▽

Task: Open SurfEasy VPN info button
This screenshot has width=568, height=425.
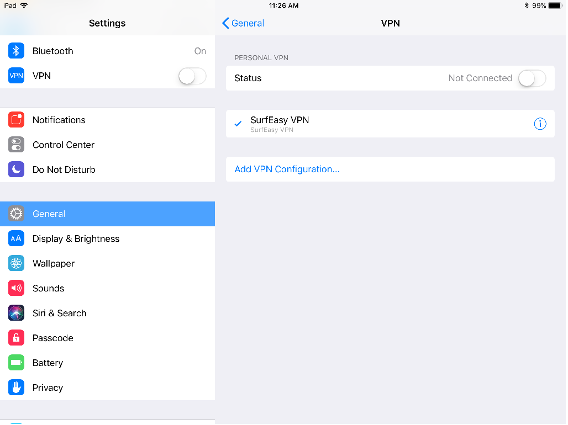Action: coord(540,124)
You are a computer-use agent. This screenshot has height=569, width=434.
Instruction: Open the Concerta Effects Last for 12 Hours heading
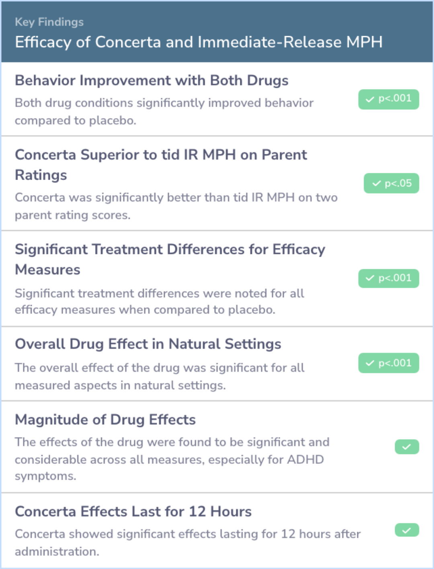click(x=133, y=512)
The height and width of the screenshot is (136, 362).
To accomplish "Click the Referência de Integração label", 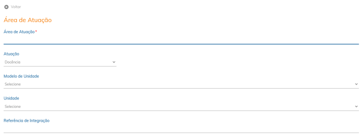I will (x=27, y=120).
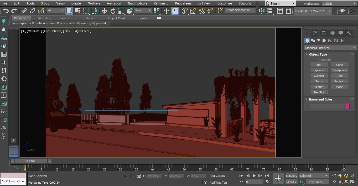358x186 pixels.
Task: Toggle the Selection Lock padlock
Action: 132,176
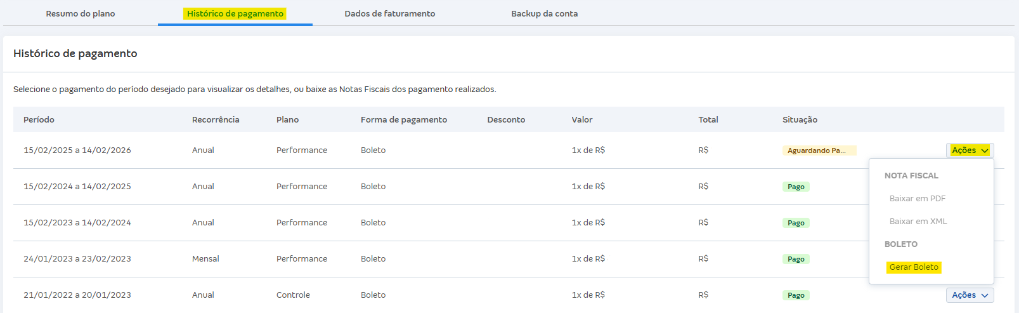Click the Situação column header
Image resolution: width=1019 pixels, height=313 pixels.
800,120
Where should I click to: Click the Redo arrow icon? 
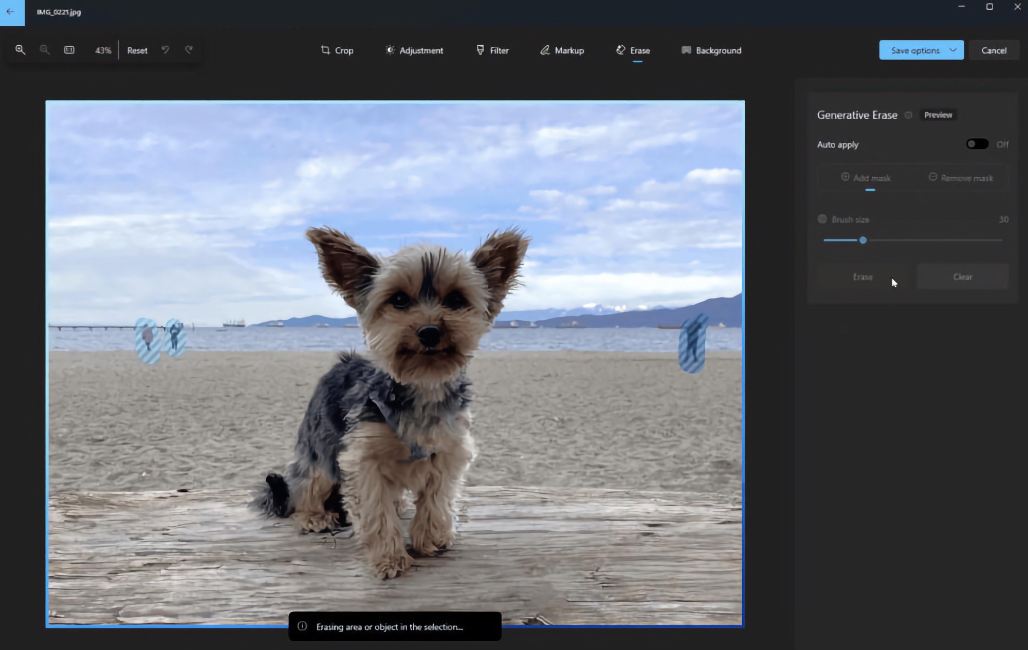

△

Reproduce the records word for word from the very beginning through the line containing "click(x=133, y=512)", and leave the pictures out.

OUTPUT BELOW:
Task: Open SurfEasy VPN info button
This screenshot has width=568, height=425.
Action: coord(540,124)
You are a computer-use agent. This screenshot has height=569, width=434.
Instruction: Open the Concerta Effects Last for 12 Hours heading
click(x=133, y=512)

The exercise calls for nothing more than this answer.